Archive for the ‘Useless Rants’ Category

H.263 And MPEG-4 ASP—The Root of Some Evil

Saturday, November 4th, 2017

As you might know (but still not care), I’m working on adding full RealMedia support for NihAV starting with video. So I’ve made it to decoding RealVideo 2 and I have some not so nice words to say about H.263 and MPEG-4 ASP.

First, the creeping featuritis in the standards: MPEG-4 part 2 from 2001 has A-O (the version from 2004 has only annexes A-M for some reason) while ITU H.263 (version from 2005) has annexes A-X plus two appendices. For comparison, ITU H.264 from 2017 has annexes A-J, same for MPEG-4 part 10 😉 Mind you, some annexes are for informative stuff (e.g. how an encoder should work or list of patent claims) but others add new coding features. So, for MPEG-4 part 2 (2001) we have 15 annexes, 7 of them are informative and only a couple of normative annexes add new features. For ITU H.263 out of 24 annexes about 15 are introducing new coding modes and other enhancements (different treating of motion vectors, loop filter, an alternative macroblock coding mode, PB-frame type and a lot more). The features are actually grouped into baseline(-ish) H.263 and H.263+.

Second, neither of them is really suitable for video coding. I know, it might sound strange, but either of these standards makes an unholy mix of various codecs. H.263 mixes several codecs from different generations together (initial H.263 did not have B-frames, later they’ve added PB-frames and finally B-frames too, there are at least two different ways to code macroblocks etc etc), MPEG-4 part 2 is for coding 3D video that actually also specifies a method to code video texture on those 3D shapes (there are no actual frames there, just VOPs—Video Object Planes). And yet, because the compression methods there provided an improvement over H.262 (aka MPEG-2 Video), they were used in various forms with various hacks in many multimedia formats. There we have a very wide gamut from RealVideo 1 and Sorenson Spark (aka FLV1) with just I- and P-frames to Intel I.263 that had PB-frames to RealVideo 2 with many features of H.263+ (including B-frames) to M$ MPEG-4 decoders to WMV2.

And here we have the problem: both format grew from the joint effort known as H.262 or MPEG-2 Video so obviously it was a good idea to abuse the same decoder structure to handle all possible variations of H.263 and video texture coding from MPEG-4 part 2 and then add all decoder-specific hacks. And in result you get a mess that’s hard to comprehend because it usually depends on many various context variables set in a specific manner for a specific codec. Hence the post title.

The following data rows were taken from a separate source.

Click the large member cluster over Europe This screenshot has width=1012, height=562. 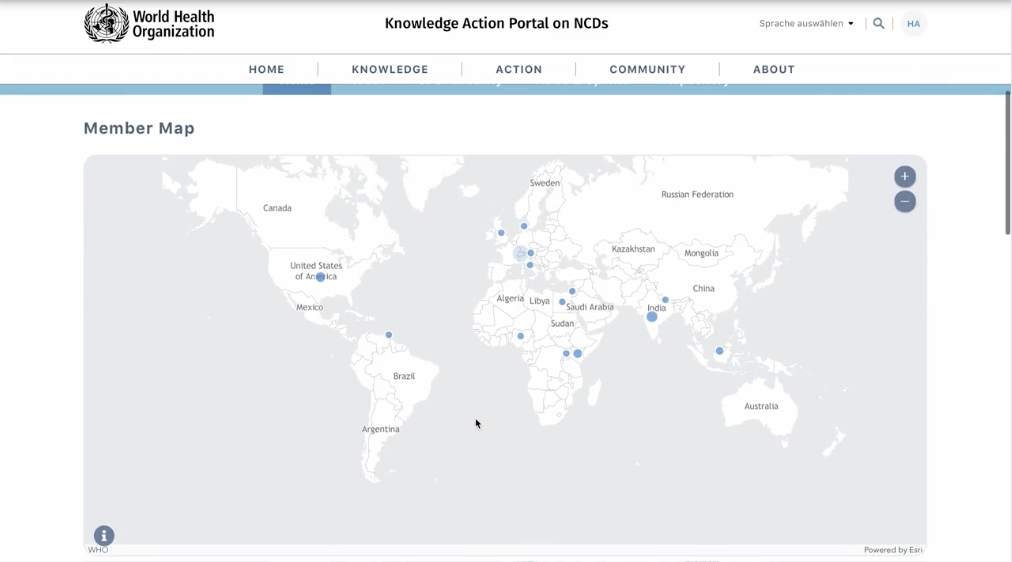pos(520,254)
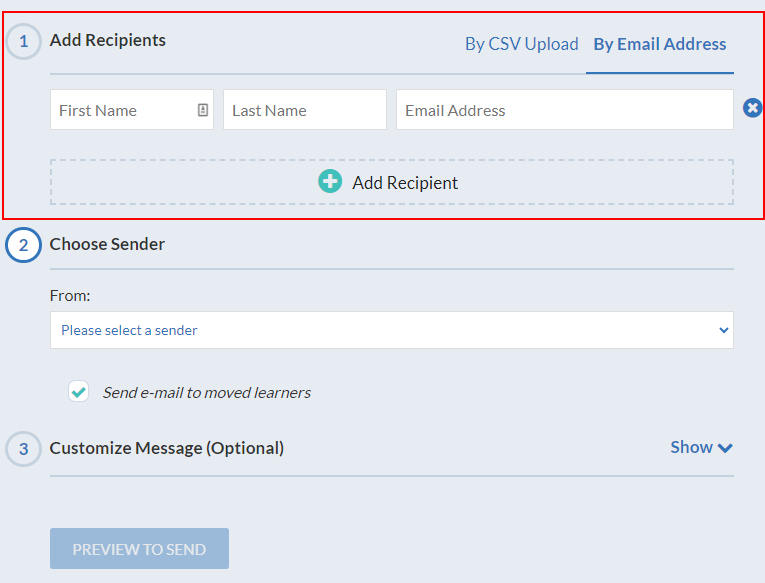The image size is (765, 583).
Task: Click the Add Recipient dashed button
Action: (x=392, y=182)
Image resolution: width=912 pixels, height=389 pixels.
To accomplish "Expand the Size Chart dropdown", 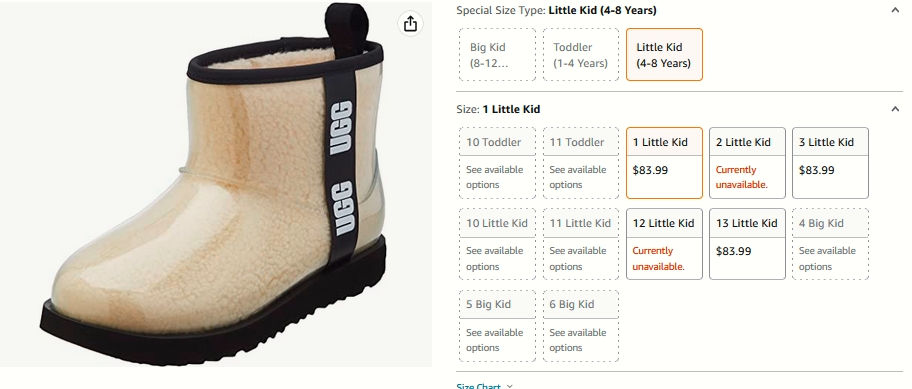I will click(484, 386).
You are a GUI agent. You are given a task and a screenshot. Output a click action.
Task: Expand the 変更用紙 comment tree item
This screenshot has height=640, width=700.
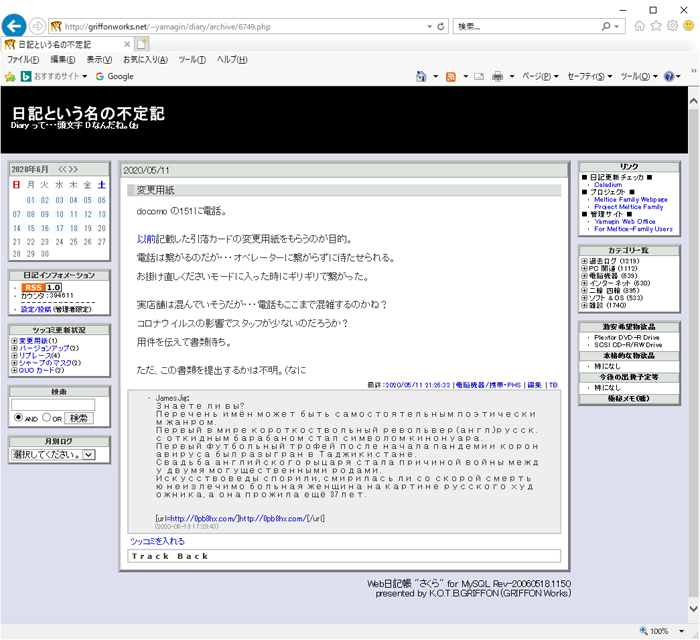(x=14, y=341)
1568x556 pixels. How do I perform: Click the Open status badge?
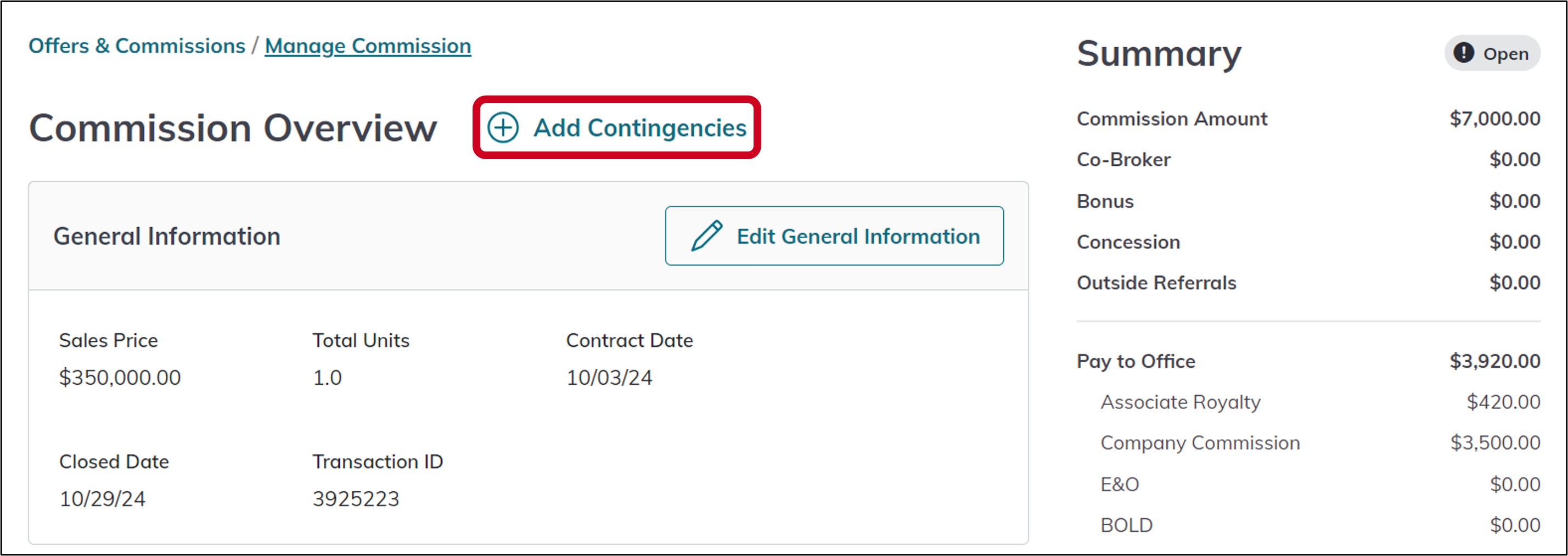click(x=1492, y=54)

To demonstrate this I’ll show how the same feature is handled in different H.263/MP4p2-based codecs.

Sequence and frame headers

Obviously it differs for every codec. Some rely on container-provided width and height, some have dimensions coded for GOP or for individual frames, some codecs have only meaningful bits in the frame header, others store all feature bits and error out on unsupported configurations.

Frame types

  • Intel I.263: I, P, PB
  • RealVideo 1: I, P
  • RealVideo 2: I, P, B
  • Sorenson Spark: I, P, droppable P
  • WMV1: I, P
  • WMV2: I, P, X8(alternative I-frame coding)
  • H.263 in general: I, P, PB, B, EI, EP (last two are enhancement layer picture types for scalable coding)
  • MPEG-4: I, P, B and S (last one is sprite-coded picture)

Block coding

  • Intel I.263: H.263 codes
  • RealVideo 1: H.263 codes with a special codes for I-frame DCs
  • RealVideo 2: H.263+ AIC mode (advanced I-frame coding) plus H.263 P- or B-frames
  • Sorenson Spark: H.263 codes with a custom handling of AC escapes
  • WMV1/2: M$MPEG-4 codes

Motion vectors reconstruction

  • H.263: simply add predictor vector
  • H.263 UMV: depending on predictor value and difference range wrap it or not (see ITU H.263 D.2 for proper explanation)
  • MPEG-4: if (mv < low) mv += range; if (mv > high) mv -= range;
  • M$MPEG-4: if (mv < = -64) mv += 64; if (mv >= 64) mv -= 64;

(And there are different ways to predict motion vectors too!)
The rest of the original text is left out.